25 FEB 2007
VIDA URBANA : BUSCAN QUE VUELVAN A LA CIUDAD
Menos mariposas, signo del deterioro ambiental
MONARCA. Una de las especies más típicas
en Capital.
Un estudio elaborado por el Programa Biodiversidad Urbana del
Ministerio de Medio Ambiente porteño detectó que
cada vez hay menos mariposas en Buenos Aires.
¿Las causas? La creciente urbanización, la falta
de ambientes libres de tóxicos y el paulatino reemplazo
en las plantaciones de especies nativas por otras exóticas.
Según el Gobierno porteño, las mariposas sirven
como indicador biológico de modificaciones en el medio
ambiente.
Fabio Márquez, autor del estudio, explicó: "Los
mismos vecinos nos preguntaban por qué había menos
mariposas. La Ciudad fue perdiendo baldíos, potreros,
los lugares naturales donde pueden reproducirse. Además
aumentó la contaminación del aire y los ruidos,
lo que expulsa a mariposas, pájaros, abejas y vaquitas
de San Antonio. Parece naif, pero hace a la biodiversidad que
hay en la Ciudad".
Para modificar esta situación, el Gobierno plantó,
en el nuevo Parque Irala de La Boca, plantas autóctonas,
aquellas que existían en Buenos Aires antes de su urbanización,
y que les sirven a las mariposas como huésped, ya que
las usan como hogar y alimento de las pequeñas orugas.

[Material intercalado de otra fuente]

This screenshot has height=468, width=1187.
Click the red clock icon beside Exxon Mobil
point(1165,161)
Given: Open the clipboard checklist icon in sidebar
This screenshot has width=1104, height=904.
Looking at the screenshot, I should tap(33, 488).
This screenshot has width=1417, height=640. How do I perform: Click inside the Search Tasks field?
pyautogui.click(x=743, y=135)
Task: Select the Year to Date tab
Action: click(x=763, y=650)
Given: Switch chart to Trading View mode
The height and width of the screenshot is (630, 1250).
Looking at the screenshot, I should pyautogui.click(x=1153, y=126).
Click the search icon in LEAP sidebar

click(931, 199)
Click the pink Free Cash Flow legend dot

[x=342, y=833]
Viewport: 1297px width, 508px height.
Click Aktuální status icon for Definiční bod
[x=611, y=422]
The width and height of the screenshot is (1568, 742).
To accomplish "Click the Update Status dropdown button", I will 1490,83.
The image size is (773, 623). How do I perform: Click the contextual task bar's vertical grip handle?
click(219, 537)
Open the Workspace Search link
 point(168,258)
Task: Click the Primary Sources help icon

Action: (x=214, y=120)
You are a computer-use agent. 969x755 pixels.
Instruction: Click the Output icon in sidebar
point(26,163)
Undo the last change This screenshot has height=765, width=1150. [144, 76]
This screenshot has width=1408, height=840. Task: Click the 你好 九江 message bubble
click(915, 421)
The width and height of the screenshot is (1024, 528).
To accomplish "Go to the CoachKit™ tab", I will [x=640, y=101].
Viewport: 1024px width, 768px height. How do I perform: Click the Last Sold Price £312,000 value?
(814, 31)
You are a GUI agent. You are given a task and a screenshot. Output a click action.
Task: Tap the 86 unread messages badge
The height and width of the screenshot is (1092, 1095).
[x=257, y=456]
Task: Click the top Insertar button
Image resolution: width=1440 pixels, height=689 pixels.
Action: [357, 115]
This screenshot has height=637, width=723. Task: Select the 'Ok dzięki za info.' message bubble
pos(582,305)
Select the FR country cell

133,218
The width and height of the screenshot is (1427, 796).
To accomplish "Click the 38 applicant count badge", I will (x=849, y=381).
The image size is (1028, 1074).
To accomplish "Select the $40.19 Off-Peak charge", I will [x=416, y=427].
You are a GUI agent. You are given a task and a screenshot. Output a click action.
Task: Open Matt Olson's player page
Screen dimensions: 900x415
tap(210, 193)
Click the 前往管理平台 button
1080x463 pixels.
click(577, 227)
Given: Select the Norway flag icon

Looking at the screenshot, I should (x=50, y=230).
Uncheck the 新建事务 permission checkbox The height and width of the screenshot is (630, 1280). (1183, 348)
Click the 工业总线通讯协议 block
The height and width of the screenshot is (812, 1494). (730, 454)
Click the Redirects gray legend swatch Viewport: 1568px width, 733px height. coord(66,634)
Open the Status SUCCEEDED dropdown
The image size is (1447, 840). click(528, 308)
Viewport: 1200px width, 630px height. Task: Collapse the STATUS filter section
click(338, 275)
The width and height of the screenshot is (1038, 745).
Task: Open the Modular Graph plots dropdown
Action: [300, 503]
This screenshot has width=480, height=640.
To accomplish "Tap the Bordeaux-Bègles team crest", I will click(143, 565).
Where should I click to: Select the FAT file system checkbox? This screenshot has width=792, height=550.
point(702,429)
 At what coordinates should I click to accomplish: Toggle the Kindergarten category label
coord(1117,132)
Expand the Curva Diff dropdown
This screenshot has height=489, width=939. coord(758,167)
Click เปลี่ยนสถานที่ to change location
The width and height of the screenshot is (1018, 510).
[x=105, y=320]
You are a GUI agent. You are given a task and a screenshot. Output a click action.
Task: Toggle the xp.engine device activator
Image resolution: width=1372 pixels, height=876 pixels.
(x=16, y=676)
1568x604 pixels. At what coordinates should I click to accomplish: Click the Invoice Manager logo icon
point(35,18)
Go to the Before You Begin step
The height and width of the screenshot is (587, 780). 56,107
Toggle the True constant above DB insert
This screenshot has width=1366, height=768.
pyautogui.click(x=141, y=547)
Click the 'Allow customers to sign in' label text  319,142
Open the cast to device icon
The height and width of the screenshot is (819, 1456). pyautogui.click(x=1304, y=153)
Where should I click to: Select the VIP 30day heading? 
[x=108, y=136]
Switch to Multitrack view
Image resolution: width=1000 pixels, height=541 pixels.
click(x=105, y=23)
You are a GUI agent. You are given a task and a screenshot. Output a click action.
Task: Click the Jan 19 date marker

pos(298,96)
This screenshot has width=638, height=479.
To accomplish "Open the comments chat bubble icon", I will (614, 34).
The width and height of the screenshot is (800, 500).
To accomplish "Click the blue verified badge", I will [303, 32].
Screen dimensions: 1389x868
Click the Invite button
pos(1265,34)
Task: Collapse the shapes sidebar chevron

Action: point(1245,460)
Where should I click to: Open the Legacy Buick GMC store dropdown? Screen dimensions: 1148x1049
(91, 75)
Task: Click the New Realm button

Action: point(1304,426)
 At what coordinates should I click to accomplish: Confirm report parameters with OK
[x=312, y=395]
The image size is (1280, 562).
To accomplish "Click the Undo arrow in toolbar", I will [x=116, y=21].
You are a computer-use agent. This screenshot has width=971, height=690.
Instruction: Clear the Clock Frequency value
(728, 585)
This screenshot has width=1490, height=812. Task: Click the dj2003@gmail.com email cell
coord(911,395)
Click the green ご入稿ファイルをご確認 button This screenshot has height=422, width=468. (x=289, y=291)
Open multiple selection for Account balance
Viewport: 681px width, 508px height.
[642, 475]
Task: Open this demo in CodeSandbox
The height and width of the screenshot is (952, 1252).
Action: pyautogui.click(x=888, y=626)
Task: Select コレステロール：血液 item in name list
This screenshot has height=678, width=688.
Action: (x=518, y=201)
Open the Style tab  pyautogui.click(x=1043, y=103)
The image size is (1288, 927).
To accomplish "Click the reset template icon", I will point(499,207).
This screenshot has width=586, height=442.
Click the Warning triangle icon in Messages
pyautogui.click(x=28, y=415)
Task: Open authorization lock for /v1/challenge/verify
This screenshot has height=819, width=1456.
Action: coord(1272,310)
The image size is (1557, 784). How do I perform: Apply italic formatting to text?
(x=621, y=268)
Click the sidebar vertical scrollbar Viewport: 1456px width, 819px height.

Entre otras, colocaron coronillos, ingá, pasionarias,
patitos, pindó y lantanas.
El Irala queda entre las calles Irala, Pi y Margall, Aristóbulo
del Valle y las vías del ferrocarril; en un predio lineal
de 3,5 hectáreas. La Reserva Ecológica de Costanera
Sur y el Parque Avellaneda son otras reservas urbanas de mariposas.